Input material: Begin

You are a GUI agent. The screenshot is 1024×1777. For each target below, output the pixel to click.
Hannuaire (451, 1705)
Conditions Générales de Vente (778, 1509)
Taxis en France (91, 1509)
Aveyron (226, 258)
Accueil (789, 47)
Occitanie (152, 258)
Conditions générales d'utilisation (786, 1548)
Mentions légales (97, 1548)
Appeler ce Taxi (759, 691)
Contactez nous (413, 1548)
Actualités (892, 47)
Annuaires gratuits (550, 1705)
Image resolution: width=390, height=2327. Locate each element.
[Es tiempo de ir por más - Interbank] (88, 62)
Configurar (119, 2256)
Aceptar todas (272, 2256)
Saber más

Input material: End
Input material: Begin

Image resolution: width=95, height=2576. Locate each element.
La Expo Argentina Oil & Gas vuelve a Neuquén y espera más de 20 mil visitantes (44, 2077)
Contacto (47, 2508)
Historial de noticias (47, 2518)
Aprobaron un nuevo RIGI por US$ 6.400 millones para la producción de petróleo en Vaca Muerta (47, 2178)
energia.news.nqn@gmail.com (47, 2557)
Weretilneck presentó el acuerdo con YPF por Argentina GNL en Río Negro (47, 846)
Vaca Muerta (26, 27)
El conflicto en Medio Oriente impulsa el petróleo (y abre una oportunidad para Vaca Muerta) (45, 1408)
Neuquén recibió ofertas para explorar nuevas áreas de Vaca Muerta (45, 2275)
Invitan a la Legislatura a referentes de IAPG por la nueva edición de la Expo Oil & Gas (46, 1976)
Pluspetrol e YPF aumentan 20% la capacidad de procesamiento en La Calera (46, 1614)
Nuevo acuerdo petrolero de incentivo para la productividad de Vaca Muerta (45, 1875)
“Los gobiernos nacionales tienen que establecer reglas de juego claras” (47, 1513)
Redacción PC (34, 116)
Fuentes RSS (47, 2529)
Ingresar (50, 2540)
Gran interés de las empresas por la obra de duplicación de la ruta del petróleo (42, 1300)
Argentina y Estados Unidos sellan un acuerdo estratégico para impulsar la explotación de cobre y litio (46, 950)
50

Input material: End
Input material: Begin

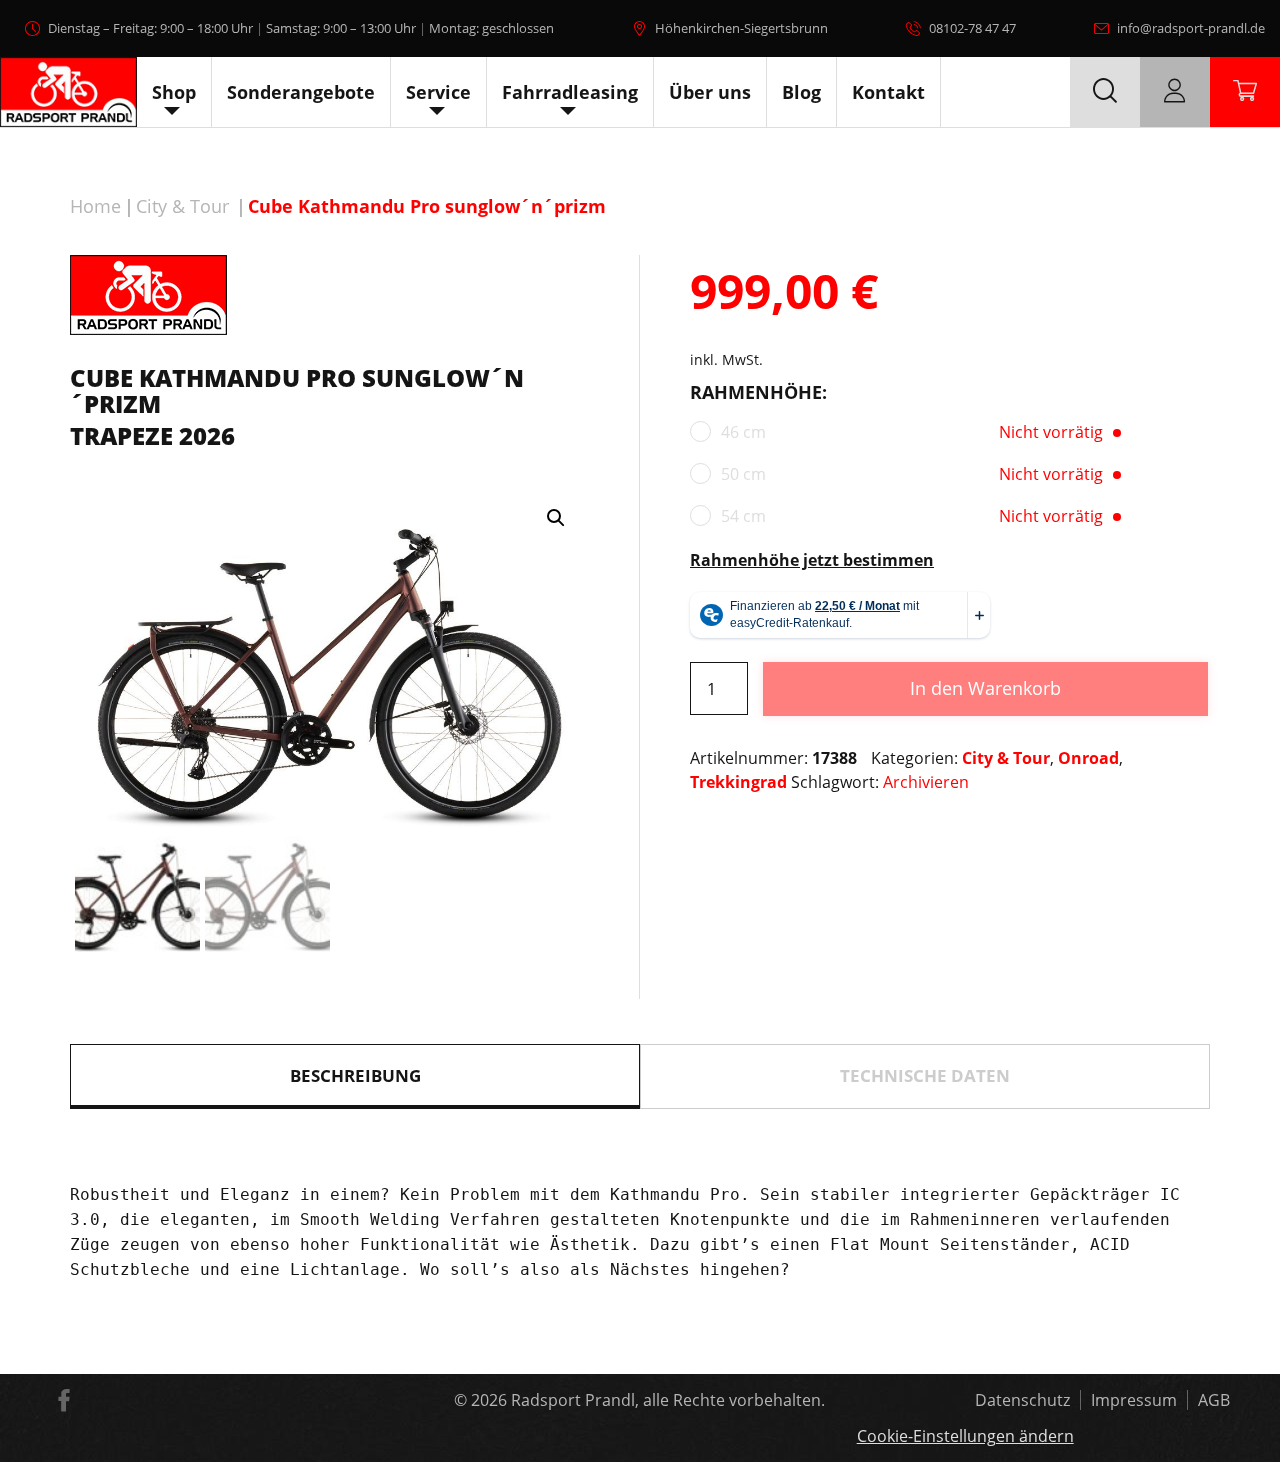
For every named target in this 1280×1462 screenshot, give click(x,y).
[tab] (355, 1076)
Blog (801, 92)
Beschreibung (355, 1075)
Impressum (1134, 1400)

Input material: End

Requirement: Write out, from the lines above, only those from the line with "El conflicto en" to the line with "Invitan a la", exactly as given, including the first and the last.

Response for this exercise:
El conflicto en Medio Oriente impulsa el petróleo (y abre una oportunidad para Vaca Muerta) (45, 1408)
Neuquén recibió ofertas para explorar nuevas áreas de Vaca Muerta (45, 2275)
Invitan a la Legislatura a referentes de IAPG por la nueva edición de la Expo Oil & Gas (46, 1976)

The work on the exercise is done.